Stacey Chappell receives the gold award from Joanne Davies-Jones, the managing director of whathouse.co.uk, watched by John Lewis from Scottish Power (second left) and comedian Hugh Dennis.
Stacey Chappell receives the gold award from Joanne Davies-Jones, the managing director of whathouse.co.uk, watched by John Lewis from Scottish Power (second left) and comedian Hugh Dennis.

Keepmoat Homes’ green credentials continue to grow with the addition of prestigious awards, accolades and accreditations.

In the past two weeks the company has become the What House? ‘Sustainable developer of the year’, been a finalist in the British Energy Awards ‘Excellence in carbon reduction’ and as part of the Keepmoat Group, achieved its highest ever score in the NextGeneration benchmark, which measures sustainability performance.

Said Keepmoat Homes Sustainability Manager, Stacey Chappell: “This is great news, which rewards the significant efforts of our people to improve environmental performance and build more sustainable homes for the future.
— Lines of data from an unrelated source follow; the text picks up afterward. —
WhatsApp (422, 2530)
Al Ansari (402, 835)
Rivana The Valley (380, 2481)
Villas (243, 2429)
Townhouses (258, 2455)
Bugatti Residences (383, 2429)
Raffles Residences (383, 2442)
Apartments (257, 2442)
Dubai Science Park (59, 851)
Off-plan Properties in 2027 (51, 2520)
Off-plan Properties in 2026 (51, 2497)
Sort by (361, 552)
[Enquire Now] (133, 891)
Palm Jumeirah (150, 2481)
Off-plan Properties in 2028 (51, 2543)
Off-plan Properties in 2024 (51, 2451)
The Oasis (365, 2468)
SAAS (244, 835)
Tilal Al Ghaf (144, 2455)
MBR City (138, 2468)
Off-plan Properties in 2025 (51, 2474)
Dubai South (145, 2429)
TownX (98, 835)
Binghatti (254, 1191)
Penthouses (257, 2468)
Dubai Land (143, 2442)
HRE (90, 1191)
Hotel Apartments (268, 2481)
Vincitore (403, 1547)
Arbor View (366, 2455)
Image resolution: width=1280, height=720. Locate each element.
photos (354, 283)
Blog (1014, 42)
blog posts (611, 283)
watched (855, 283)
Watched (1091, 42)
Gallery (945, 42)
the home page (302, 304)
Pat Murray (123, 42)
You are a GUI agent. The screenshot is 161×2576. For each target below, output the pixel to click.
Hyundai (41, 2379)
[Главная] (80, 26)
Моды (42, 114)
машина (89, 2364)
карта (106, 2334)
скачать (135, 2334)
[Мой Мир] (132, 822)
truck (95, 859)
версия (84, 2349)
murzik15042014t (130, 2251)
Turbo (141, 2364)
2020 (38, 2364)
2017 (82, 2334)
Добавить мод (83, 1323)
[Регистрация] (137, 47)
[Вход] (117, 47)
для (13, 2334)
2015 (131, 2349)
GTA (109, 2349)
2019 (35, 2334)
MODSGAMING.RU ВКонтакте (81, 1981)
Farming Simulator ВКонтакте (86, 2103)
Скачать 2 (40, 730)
That’s good for business, good for the planet and good for customers, who will enjoy lower energy costs.”

The What House? Awards – now in a 30th year – celebrate outstanding achievement in the house building industry. This is what the judges said about Keepmoat Homes’ entry: “From a strategic level right down to on-site policies the company has demonstrated a commitment to sustainability.”

In addition to these awards, Keepmoat Homes has, over the past year, become the first house builder in the UK to achieve certification from the British Standards Institution (BSI) for the energy management system standard, BS EN 16001 and is now working towards ISO 50001 energy management accreditation.

As part of a drive to improve its environmental credentials and build more sustainable homes, the company, which constructs around 1,600 properties a year throughout the South East, Midlands and the North of England, is replacing traditional site cabins with modern, double glazed, highly insulated, temperature controlled eco-units with self closing doors and low energy lighting managed by sensors.

Sales offices and show homes are also being overhauled. The garages in which the sales teams work are now fitted with additional floor, wall and roof insulation while the adjacent show homes benefit from low energy sensor lighting.

In addition, training and energy awareness sessions are staged with all staff and a Home User Guide provided to buyers encourages green lifestyles by including advice and guidance on recycling and energy conservation.

Keepmoat Homes is applying sustainable technology to all the homes it builds, including staging a trial of code five and six homes.

It is believed that these homes, in Newcastle, will be the first in Britain to meet the SAP2009 November 2010 code. They will be measured against the BREEAM standard, which sets the benchmark for best practice in sustainable building design and construction.